Vermischte Splitter – Offener Abend am 2.10.2020

Da die „Offenen Abende“ in der Seidlvilla derzeit nicht zum gewohnten Termin am ersten Freitag des Monats stattfinden können, lud das Münchner Literaturbüro an diesem Tag vier Autoren zu einem „Bunten Abend“ ein.
Wolfram Hirche (auf dem Bild oben lesend, links Moderator Hans-Karl Fischer) las aus seiner Erzählung „Splitter“, in der immer wieder ein Luis auftaucht. Dieser Luis ist Straßenbahnfahrer und hat am markanten Beginn der Erzählung schon immer Lust gehabt, einen  Hund zusammenzufahren; im Jahr vor seiner Pension hat er das Glück, einem manisch-depressiven Hund zu begegnen.  So symbolträchtig dieser Anfang ist: im zweiten Abschnitt, in dem syrische Krieger auftauchen, wartet man vergeblich darauf, daß die „Splitter“ in die Metaphorik des Krieges eingebaut werden. Auch das, auf das Erwartete zu verzichten, könne ein Kunstmittel sein, wurde gesagt.

Danach las Andreas Wiehl (auf dem Bild lesend) mehrere Gedichte, unter denen das surrealistische mit dem Titel „Männer“ am meisten für Gesprächsstoff sorgte. Es wurden zwar die meisten Bilder gerühmt, auch der zunächst unmerkliche Zusammenhang zwischen ihnen; ein bemühter Unterton wurde jedoch deshalb festgestellt, weil zu viele Vergleiche mit „wie“ und keine elliptischen Wendungen in dem Text vorkamen.
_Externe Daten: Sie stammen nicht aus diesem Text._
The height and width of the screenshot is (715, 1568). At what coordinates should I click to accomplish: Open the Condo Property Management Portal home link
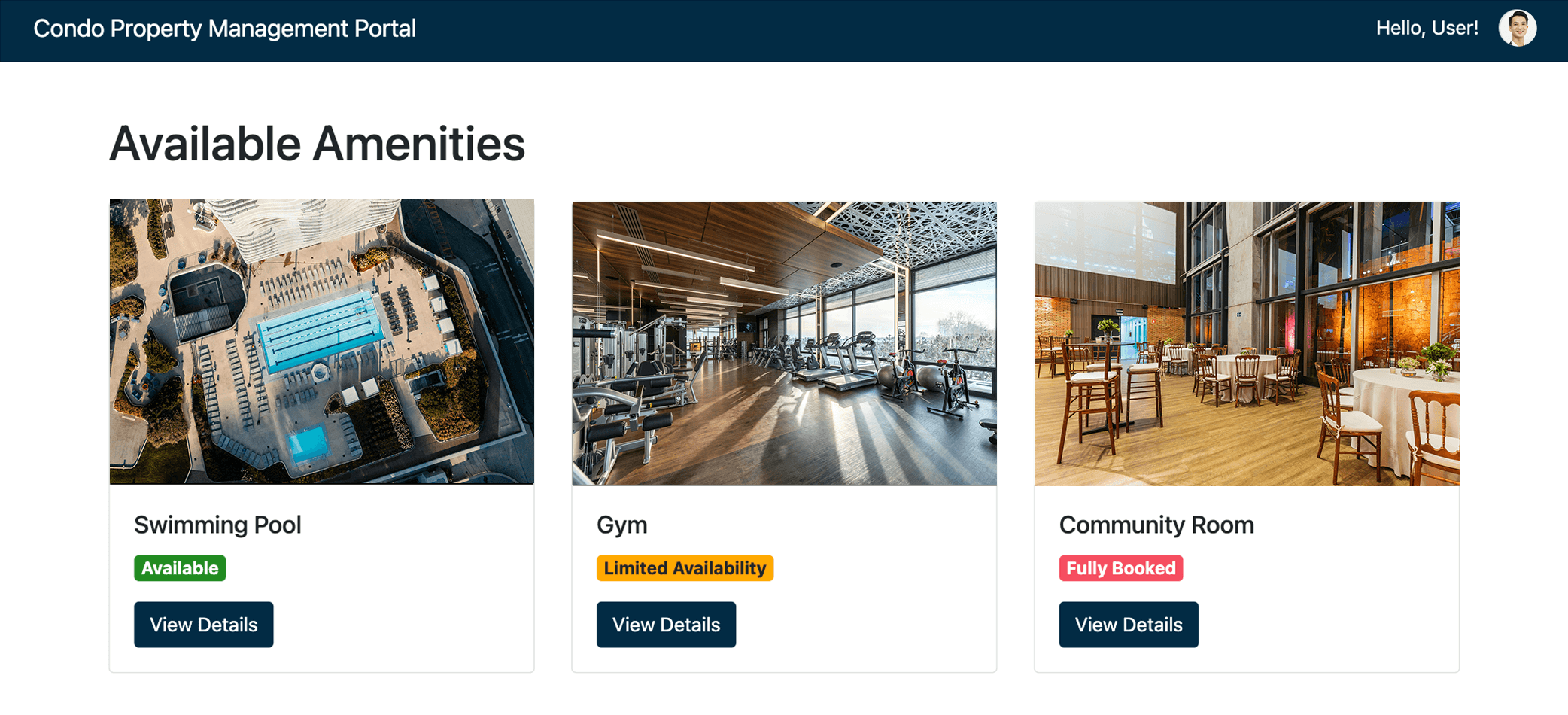223,29
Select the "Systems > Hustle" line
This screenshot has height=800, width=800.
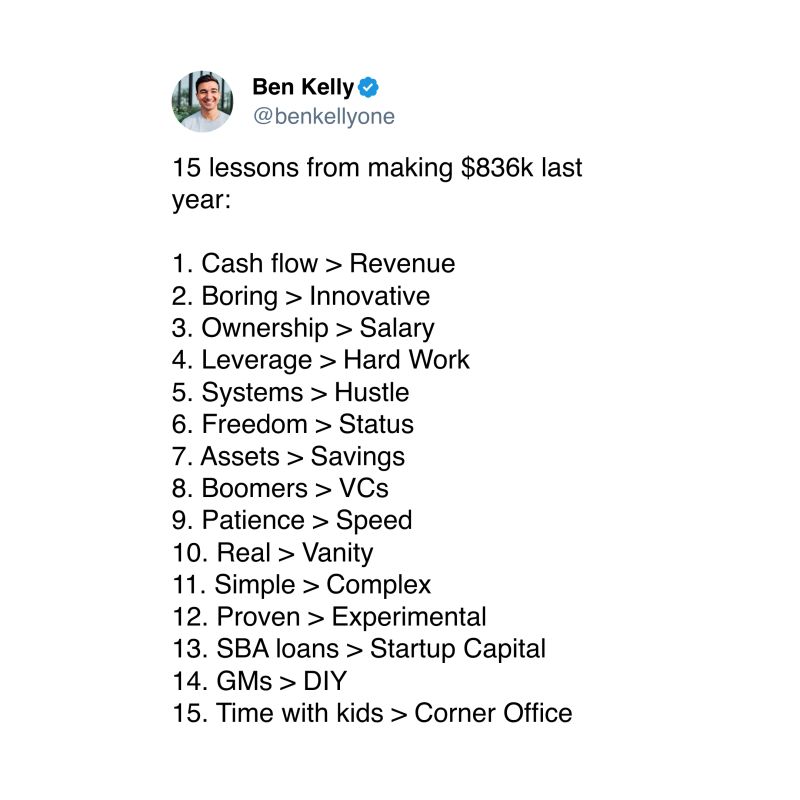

Verena Liebers (auf dem Bild oben) war aus Bochum angereist, ist jedoch in München aufgewachsen. Sie las zum ersten Mal im Münchner Literaturbüro. Ihr Gedicht „Würmwunder“ sorgte dafür, daß die Diskussion zunächst in eine Geographiestunde auszuarten drohte. Nur langsam tastete sich das Publikum zu den formalen Kriterien der Gedichte vor. Das lag auch daran, daß der furiose Vortrag der Dichterin zunächst überwältigend gewirkt hatte: ein Einwand gegen ihn lautete dahin, daß man einen elegischen Text nicht auch noch begeisternd rezitieren dürfe.

Am Ende des Abends las Petra Scherzer (leider kein Bild) Gedichte vor. Das hauptsächliche Stilmittel ist ein doppeltes: daß sich die einzelnen Sätze immer wieder gegenseitig ins Wort fallen, zugleich mit ihnen auch Hoch- und Alltagssprache. Ein O-Ton entsteht. Ein Gefühl von Stärke und Ermutigung ergriff die Zuschauer angesichts dessen, daß die Dichterin „Gott“, worunter natürlich der Geliebte zu verstehen war, in einen Tanzkurs schicken wollte.